I am still watching Arias. He is up and moving around now. He heads to Susan, who is playing with two other girls. I keep my distance, but snap a picture.
I sit on another bench with several babies and see the nun approaching. She sits by my side. I think she understands my sadness. I sit quietly because I feel that knot in my stomach and fear the emotion that will follow when I speak. She breaks the silence with another explanation. There are so many babies and so little help. Only the ones that have to be held should be held. I still understand but I don’t like it. As we are talking Arias comes to my side. He tries to get me to pick him up. As the nun continues talking, Arias lays his head across my lap. She tells me about his life. Arias has been at the orphanage since he was a small baby. His mother abused him. She intentionally broke his leg, which explains the deformity and the scar. The orphanage is all he has known. It is hard to keep my composure. It’s hard to keep my composure now.

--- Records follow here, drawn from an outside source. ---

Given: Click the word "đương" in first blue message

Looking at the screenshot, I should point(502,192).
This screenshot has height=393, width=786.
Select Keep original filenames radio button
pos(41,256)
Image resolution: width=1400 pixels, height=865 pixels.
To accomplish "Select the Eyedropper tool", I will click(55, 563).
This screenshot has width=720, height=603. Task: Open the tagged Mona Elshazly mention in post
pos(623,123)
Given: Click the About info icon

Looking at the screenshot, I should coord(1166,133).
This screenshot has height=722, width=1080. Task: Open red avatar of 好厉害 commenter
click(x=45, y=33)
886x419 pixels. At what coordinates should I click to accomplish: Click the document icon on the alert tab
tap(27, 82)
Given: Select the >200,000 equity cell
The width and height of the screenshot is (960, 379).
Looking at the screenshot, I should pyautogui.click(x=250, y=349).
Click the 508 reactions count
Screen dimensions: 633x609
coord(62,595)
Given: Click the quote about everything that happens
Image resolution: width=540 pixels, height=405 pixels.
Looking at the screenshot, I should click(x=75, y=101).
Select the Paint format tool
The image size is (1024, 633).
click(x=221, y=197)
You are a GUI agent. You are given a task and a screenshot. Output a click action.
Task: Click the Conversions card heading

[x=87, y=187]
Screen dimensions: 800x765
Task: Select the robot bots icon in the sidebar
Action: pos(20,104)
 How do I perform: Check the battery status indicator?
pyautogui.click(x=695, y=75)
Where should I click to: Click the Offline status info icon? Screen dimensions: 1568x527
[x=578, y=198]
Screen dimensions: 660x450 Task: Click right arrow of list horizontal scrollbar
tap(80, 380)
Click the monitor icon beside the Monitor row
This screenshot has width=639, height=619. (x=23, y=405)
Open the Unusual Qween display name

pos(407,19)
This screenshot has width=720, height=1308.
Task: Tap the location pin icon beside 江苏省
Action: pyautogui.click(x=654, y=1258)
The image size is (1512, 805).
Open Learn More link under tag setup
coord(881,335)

We helped the kids wash up for lunch. I followed them into the kitchen/dining area and helped with bibs. I said my goodbyes and flashed a smile at Arias. He smiled back. He probably understands.
I found Kalie in with the babies. She has gotten close with a boy named Benedicto. We have already decided that we will be back for these boys.
The babies are getting ready to sleep. Kalie points out a one day old baby that had been dropped off the day before by a 16 year old mom. The mom brought the baby to the door and explained that her aunt thought she should kill the baby. The nuns said that this is a common solution here. At least the 16 year old knew better.
We left the orphanage with heavy hearts and the need for a lot of thinking. Reflection is a daily event, sometimes hourly. I will take more time for that today.
Today we went to Dulce Nombre. I picked a coffee bean straight off of a tree. I saw a gecko. I saw a beautiful town and talked to kind people. I took a million pictures. Here are a few…
The view looking out of a church door.
The view of the coffee plantation..it was beautiful
A black and white gecko (hard to see)
The streets of Dulce Nombre
Another view of the coffee farm. We hiked in through what we called the “Cafe Selva” or Coffee Jungle. It was a rough hike but well worth the effort. Probably my 2nd favorite day so far.
Tomorrow is our half way point. I miss my kids but I am enjoying my time. So much to do.